Le tribunal arbitral est constitué, les arbitres ont accepté leur mission. La phase organisationnelle laisse place au cœur du processus : l’instance arbitrale elle-même. Comment se déroule concrètement cette « instruction privée » d’un litige international ? Quelles sont les règles du jeu qui gouvernent les échanges entre les parties et les arbitres ? Qui décide de la loi applicable pour trancher le différend ? L’arbitrage est réputé pour sa souplesse, mais cette flexibilité ne signifie pas absence de règles. Cet article vous guide à travers les étapes clés et les principes directeurs de la conduite de l’instance arbitrale internationale, depuis le choix du cadre juridique jusqu’à la gestion des preuves et des incidents de procédure.

Quel cadre juridique pour l’instance ? La loi de procédure

L’un des attraits majeurs de l’arbitrage international réside dans la liberté laissée aux parties pour façonner la procédure. Conformément à l’article 1509 du Code de procédure civile français, ce sont d’abord les parties qui déterminent, dans leur convention d’arbitrage ou par accord ultérieur, les règles de procédure à suivre. Elles peuvent :

  • Établir leurs propres règles sur mesure.
  • Se référer aux règles de procédure d’une loi nationale spécifique (par exemple, la loi française, suisse, anglaise…).
  • Adopter le règlement d’une institution d’arbitrage (CCI, LCIA, etc.), ce qui est le cas le plus fréquent en pratique.
  • Se référer à des règles non étatiques, comme le Règlement d’arbitrage de la CNUDCI (Commission des Nations Unies pour le Droit Commercial International), conçu spécifiquement pour les arbitrages ad hoc.
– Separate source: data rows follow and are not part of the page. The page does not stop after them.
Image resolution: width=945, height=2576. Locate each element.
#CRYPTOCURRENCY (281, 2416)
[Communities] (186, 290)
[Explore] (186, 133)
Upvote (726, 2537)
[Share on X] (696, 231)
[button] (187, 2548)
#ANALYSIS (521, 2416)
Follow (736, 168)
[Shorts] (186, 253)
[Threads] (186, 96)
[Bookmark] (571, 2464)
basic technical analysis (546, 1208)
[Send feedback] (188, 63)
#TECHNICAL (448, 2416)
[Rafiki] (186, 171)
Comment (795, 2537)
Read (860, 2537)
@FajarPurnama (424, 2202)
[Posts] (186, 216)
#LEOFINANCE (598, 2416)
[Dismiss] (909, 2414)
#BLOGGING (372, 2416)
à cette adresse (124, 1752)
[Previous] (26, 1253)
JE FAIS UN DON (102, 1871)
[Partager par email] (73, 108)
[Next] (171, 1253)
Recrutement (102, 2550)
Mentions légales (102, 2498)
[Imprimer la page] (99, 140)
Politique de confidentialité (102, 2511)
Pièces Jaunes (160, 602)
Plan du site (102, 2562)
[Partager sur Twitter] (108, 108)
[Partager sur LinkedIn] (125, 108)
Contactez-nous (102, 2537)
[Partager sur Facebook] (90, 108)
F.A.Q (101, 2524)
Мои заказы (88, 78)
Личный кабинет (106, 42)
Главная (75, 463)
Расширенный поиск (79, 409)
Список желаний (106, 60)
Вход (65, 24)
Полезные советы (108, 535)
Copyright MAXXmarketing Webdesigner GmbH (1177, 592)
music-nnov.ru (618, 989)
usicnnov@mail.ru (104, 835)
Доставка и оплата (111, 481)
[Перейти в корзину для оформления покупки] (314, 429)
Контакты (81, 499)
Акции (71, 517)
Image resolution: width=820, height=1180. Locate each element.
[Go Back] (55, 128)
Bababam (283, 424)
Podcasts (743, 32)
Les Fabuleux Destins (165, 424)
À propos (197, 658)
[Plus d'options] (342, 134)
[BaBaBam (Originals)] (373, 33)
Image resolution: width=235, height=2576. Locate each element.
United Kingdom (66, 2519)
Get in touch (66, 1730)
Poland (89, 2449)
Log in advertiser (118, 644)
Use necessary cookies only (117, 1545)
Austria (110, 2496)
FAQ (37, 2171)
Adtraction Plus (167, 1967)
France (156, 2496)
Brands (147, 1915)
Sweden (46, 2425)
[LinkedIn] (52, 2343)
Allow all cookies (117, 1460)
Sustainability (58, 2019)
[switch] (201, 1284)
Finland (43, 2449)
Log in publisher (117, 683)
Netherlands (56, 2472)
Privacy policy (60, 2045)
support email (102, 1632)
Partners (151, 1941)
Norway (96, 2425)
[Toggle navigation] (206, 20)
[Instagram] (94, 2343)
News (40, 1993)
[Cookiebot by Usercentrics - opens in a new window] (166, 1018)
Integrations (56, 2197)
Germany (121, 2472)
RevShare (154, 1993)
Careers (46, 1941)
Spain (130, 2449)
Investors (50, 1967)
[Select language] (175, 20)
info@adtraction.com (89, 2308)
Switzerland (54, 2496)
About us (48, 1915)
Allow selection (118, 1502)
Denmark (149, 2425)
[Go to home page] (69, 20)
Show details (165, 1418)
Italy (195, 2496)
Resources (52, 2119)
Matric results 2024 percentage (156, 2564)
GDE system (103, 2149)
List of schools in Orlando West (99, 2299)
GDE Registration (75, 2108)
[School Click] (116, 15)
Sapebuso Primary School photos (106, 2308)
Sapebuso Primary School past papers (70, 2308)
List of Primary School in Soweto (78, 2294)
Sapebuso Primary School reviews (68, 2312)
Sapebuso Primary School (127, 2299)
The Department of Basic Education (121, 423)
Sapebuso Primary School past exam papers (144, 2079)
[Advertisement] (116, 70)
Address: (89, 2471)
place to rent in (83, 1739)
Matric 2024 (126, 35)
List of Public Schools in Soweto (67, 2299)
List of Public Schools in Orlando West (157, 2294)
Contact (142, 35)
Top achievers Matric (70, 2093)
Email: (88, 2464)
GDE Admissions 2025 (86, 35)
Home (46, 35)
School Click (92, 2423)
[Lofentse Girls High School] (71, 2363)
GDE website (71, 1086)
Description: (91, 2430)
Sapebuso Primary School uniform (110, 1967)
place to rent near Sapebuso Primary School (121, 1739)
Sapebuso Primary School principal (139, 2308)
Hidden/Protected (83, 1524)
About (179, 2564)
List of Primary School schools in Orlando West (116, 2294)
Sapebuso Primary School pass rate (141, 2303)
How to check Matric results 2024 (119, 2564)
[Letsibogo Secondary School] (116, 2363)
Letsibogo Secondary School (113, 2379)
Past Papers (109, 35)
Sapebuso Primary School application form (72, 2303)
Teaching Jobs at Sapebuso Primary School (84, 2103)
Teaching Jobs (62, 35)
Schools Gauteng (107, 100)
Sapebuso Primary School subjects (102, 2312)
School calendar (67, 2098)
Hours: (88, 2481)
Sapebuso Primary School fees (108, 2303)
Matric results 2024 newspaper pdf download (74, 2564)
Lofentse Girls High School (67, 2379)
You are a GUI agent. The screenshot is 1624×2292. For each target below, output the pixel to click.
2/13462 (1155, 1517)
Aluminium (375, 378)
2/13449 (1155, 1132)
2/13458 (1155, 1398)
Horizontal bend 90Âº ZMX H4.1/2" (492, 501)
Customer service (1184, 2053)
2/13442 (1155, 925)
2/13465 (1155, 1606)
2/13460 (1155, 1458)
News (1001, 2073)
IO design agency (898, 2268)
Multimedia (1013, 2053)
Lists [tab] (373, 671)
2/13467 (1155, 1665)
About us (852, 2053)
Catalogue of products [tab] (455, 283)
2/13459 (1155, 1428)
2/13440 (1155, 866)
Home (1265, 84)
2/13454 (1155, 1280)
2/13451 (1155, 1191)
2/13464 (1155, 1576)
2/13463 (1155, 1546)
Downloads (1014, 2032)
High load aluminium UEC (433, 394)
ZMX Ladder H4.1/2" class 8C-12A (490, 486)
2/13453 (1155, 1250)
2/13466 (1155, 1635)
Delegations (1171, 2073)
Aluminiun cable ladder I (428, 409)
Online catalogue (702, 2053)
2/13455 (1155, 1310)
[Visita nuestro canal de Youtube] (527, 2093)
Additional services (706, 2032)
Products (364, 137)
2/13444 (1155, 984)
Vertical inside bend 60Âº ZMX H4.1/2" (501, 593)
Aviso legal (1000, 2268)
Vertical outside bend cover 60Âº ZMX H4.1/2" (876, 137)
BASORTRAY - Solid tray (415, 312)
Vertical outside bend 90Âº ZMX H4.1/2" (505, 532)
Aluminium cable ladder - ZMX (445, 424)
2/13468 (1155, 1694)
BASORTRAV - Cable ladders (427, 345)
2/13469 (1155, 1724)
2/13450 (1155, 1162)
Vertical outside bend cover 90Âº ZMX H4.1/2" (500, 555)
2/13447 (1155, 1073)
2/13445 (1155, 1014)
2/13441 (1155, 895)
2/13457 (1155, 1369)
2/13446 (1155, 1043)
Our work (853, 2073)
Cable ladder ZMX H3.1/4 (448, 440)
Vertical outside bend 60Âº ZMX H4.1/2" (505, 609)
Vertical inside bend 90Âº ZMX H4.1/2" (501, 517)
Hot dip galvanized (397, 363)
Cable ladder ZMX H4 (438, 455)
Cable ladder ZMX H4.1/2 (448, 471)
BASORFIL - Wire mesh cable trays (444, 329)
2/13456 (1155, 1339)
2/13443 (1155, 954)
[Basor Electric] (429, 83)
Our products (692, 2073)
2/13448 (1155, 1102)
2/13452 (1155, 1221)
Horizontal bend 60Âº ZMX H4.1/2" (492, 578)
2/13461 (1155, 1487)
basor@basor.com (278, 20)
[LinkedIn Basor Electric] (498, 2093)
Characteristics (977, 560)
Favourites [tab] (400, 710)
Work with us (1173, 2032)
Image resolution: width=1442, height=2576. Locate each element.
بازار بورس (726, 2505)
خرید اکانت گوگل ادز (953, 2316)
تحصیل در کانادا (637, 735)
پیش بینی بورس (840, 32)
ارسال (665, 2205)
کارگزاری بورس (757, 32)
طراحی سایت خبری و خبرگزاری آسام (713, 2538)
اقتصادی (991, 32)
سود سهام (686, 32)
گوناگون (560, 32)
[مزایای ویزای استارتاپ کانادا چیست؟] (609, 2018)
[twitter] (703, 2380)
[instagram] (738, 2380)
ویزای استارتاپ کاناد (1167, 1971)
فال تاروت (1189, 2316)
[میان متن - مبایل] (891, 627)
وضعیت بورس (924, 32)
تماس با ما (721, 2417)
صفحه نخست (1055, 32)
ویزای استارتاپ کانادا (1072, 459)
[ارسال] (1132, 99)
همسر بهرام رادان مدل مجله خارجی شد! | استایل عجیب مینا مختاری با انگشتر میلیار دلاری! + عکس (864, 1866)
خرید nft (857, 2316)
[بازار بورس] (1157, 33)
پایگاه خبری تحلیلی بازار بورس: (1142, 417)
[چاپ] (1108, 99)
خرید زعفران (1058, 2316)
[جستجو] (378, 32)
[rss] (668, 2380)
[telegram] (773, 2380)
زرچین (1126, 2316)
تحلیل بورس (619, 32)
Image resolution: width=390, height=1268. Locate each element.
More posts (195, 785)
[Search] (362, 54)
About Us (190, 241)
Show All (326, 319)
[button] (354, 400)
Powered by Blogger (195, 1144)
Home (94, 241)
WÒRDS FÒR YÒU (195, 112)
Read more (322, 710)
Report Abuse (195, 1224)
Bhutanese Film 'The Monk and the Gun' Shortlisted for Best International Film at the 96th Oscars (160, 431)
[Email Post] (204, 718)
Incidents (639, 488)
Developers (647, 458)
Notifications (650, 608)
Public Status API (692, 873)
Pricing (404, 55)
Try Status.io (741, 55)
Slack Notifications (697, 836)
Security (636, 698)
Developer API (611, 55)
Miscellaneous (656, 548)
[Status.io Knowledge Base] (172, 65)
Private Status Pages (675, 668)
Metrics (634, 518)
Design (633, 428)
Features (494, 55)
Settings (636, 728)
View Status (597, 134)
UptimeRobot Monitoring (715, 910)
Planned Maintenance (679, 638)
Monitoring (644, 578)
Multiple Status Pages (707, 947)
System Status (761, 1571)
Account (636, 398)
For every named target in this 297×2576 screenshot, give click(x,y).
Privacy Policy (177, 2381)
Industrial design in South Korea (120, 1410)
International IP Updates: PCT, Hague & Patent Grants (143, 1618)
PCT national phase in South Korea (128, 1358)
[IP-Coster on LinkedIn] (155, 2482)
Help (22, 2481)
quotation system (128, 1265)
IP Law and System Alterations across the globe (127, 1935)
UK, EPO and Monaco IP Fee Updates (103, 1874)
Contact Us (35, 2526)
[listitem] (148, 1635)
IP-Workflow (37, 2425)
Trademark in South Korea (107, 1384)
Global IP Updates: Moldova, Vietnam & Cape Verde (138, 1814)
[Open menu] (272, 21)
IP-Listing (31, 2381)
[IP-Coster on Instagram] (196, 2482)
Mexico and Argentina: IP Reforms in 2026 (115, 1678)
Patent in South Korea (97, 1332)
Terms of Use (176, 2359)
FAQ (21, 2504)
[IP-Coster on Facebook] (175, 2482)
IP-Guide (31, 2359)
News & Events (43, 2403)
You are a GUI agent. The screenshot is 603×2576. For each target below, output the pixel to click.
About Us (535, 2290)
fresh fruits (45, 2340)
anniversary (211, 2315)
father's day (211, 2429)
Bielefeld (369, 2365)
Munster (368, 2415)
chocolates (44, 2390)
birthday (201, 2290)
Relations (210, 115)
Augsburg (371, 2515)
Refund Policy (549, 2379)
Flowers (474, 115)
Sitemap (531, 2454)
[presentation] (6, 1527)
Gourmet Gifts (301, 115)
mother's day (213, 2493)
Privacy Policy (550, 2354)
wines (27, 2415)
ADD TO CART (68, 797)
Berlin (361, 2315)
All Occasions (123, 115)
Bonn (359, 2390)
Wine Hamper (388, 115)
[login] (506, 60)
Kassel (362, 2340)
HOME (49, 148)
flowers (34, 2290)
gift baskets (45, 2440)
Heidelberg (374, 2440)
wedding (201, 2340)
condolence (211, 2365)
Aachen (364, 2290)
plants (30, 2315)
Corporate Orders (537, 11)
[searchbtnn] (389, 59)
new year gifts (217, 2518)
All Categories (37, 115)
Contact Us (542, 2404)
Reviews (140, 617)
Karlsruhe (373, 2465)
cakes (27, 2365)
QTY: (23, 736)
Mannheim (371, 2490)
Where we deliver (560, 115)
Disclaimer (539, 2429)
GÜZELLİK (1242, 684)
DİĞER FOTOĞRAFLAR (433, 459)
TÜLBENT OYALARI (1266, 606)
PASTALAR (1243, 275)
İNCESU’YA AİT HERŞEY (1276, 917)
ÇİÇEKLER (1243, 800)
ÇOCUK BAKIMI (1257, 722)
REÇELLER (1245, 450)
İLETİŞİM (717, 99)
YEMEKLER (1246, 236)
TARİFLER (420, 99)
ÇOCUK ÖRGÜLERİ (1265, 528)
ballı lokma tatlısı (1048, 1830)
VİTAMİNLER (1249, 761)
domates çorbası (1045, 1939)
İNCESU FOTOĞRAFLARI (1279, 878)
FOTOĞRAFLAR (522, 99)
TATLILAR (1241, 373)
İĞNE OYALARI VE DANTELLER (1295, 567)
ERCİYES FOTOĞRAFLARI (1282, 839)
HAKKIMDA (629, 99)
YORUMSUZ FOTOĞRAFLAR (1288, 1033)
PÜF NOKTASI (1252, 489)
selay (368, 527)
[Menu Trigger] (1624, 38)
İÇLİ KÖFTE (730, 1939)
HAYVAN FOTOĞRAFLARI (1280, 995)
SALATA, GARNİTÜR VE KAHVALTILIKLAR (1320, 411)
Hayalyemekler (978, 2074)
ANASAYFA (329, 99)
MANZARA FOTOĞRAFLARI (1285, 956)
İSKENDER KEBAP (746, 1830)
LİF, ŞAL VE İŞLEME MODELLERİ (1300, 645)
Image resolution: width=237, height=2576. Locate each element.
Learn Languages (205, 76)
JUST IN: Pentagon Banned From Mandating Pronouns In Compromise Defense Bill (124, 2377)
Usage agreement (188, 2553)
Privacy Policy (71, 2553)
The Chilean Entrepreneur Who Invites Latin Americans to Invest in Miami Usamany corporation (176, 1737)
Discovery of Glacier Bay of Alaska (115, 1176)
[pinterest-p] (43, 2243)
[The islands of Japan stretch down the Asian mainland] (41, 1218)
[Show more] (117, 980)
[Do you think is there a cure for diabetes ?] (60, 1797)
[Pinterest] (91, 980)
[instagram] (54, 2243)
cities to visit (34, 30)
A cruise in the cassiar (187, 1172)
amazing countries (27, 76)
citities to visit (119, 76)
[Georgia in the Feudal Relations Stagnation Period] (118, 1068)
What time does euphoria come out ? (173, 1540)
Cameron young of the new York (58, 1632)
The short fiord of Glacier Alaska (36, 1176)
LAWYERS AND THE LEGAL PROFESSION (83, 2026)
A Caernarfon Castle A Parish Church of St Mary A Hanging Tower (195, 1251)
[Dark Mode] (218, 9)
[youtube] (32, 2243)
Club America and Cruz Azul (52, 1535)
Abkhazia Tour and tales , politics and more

Cette liberté est très large. Il n’y a pas de lien nécessaire entre le lieu physique où se tiennent les audiences (le « siège » de l’arbitrage) et la loi de procédure choisie. Un arbitrage siégeant à Paris peut très bien être régi par les règles de procédure suisses ou le règlement de la LCIA basée à Londres.

Que se passe-t-il si les parties n’ont rien prévu ? L’article 1509 donne alors au tribunal arbitral le pouvoir de régler lui-même la procédure, « soit directement, soit par référence à un règlement d’arbitrage ou à des règles de procédure ». L’arbitre dispose ici de la même liberté que les parties.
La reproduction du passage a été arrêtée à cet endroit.